▸ **What you will do**
(A) List every sentence in the reflection on pain that begins with the word "I".
(B) From the reflection on pain, return the passage that starts at the words "This experience has" and stops after the words "stronger than that.", copied word for word.

This experience has taught me so much about life in general and pain and how to deal with the pain we encounter in our lives. First of all, I let this condition be an excuse as to why I wasn’t going to do things or why I “couldn’t” do things. I decided not to play basketball at MVNU last year because I didn’t want to have to deal with that again. But also, I thought I would be okay with not playing. I don’t necessarily regret not playing last year, but I decided that I don’t care what I have to go through this year, I love basketball too much not to at least give it a try. So I am determined to overcome this condition. I have found out that it can’t control what I do. It can’t hold me down. I am going to fight through it because I am stronger than that. 
One of the things that I had to realize in this battle I went through, and am still going through, is that everything happens for a reason. Sometimes it is so hard for me to believe that, but I know that this whole experience has made me a stronger person, and I needed that. I know that God has a plan for me and that there are things I am going to go through that may not be fun, but each one of those painful things are preparing me for who God wants me to be. 
The thing about pain is that most of the time, it gets us down so much not because it is that overpowering, but it gets us down because we let it get us down. If we tell ourselves that we can’t do anything to stop the pain, then we won’t be able to. What we have to do is understand that we have the ability to overcome pretty much anything, and it is up to us how much pain controls us and how much we overcome the obstacles keeping us from our desired goals.

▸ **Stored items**
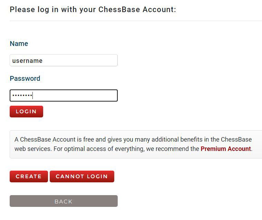Click the 'username' text in Name field
The width and height of the screenshot is (262, 220).
tap(27, 61)
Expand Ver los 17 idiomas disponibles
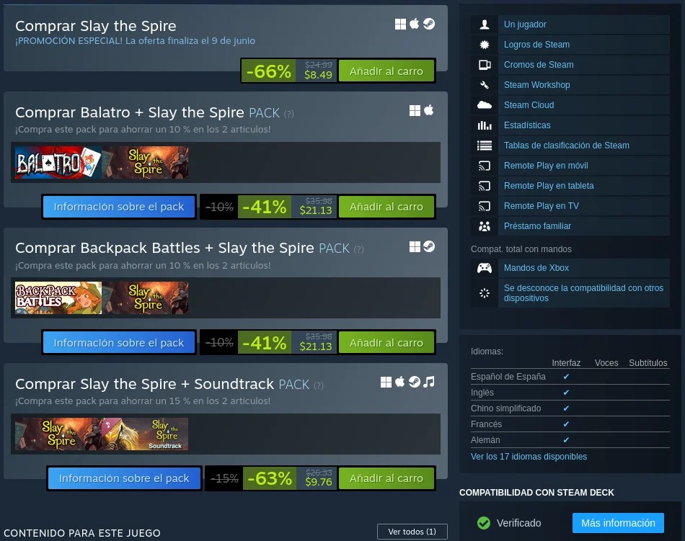685x541 pixels. click(529, 457)
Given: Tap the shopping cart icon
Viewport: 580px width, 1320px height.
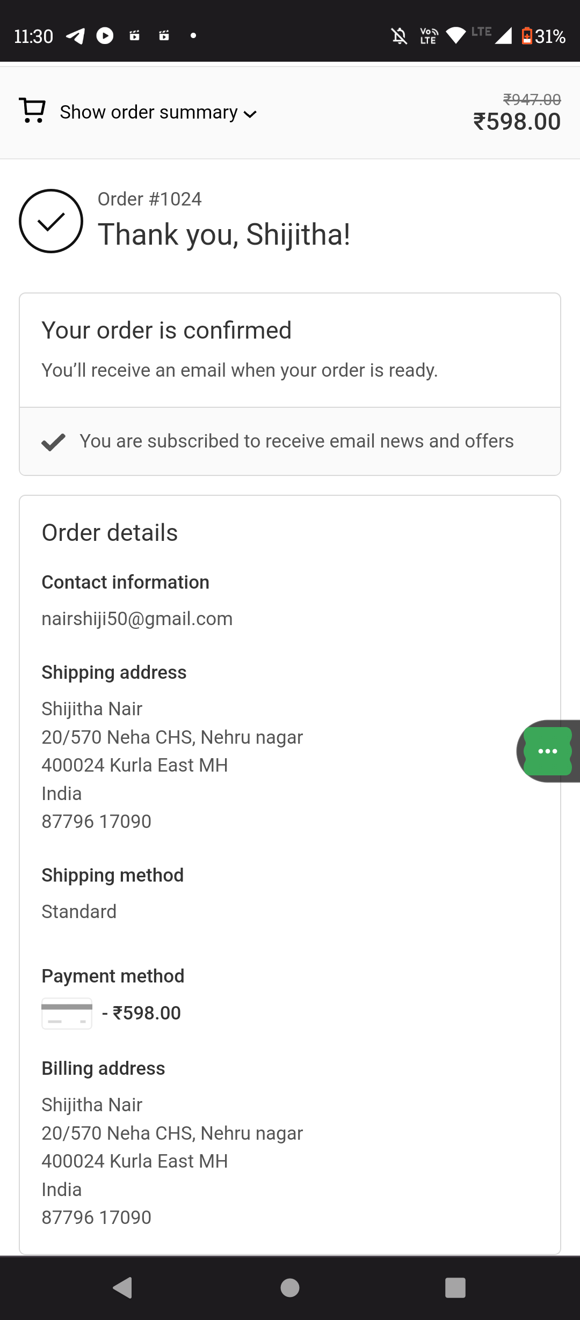Looking at the screenshot, I should [x=32, y=111].
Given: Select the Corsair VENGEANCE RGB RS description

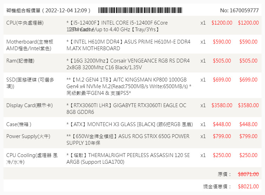Looking at the screenshot, I should pos(128,64).
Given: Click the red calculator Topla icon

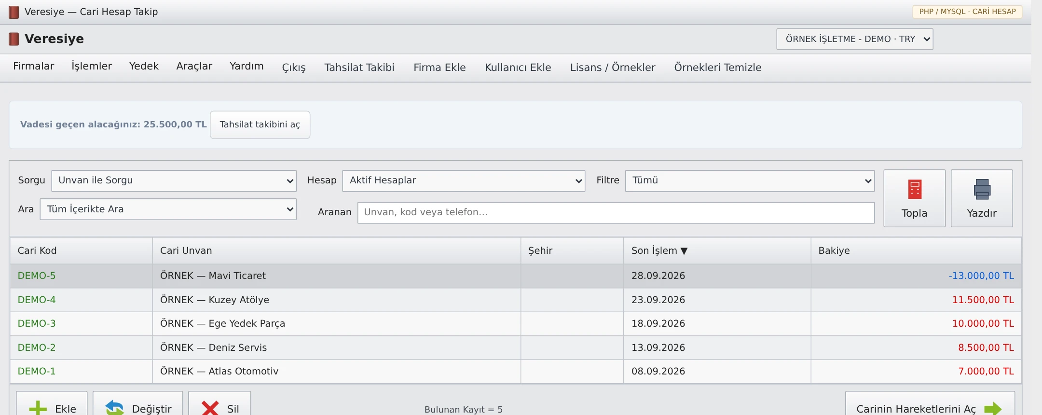Looking at the screenshot, I should point(915,190).
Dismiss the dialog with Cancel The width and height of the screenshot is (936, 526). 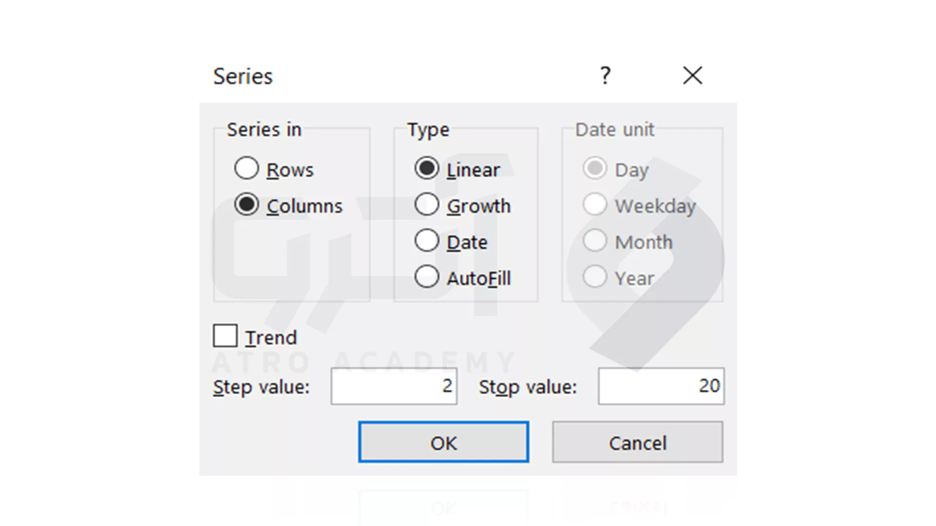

▸ **Answers for the tasks**
(A)
I decided not to play basketball at MVNU last year because I didn’t want to have to deal with that again.
I don’t necessarily regret not playing last year, but I decided that I don’t care what I have to go through this year, I love basketball too much not to at least give it a try.
I have found out that it can’t control what I do.
I am going to fight through it because I am stronger than that.
I know that God has a plan for me and that there are things I am going to go through that may not be fun, but each one of those painful things are preparing me for who God wants me to be.

(B)
This experience has taught me so much about life in general and pain and how to deal with the pain we encounter in our lives. First of all, I let this condition be an excuse as to why I wasn’t going to do things or why I “couldn’t” do things. I decided not to play basketball at MVNU last year because I didn’t want to have to deal with that again. But also, I thought I would be okay with not playing. I don’t necessarily regret not playing last year, but I decided that I don’t care what I have to go through this year, I love basketball too much not to at least give it a try. So I am determined to overcome this condition. I have found out that it can’t control what I do. It can’t hold me down. I am going to fight through it because I am stronger than that.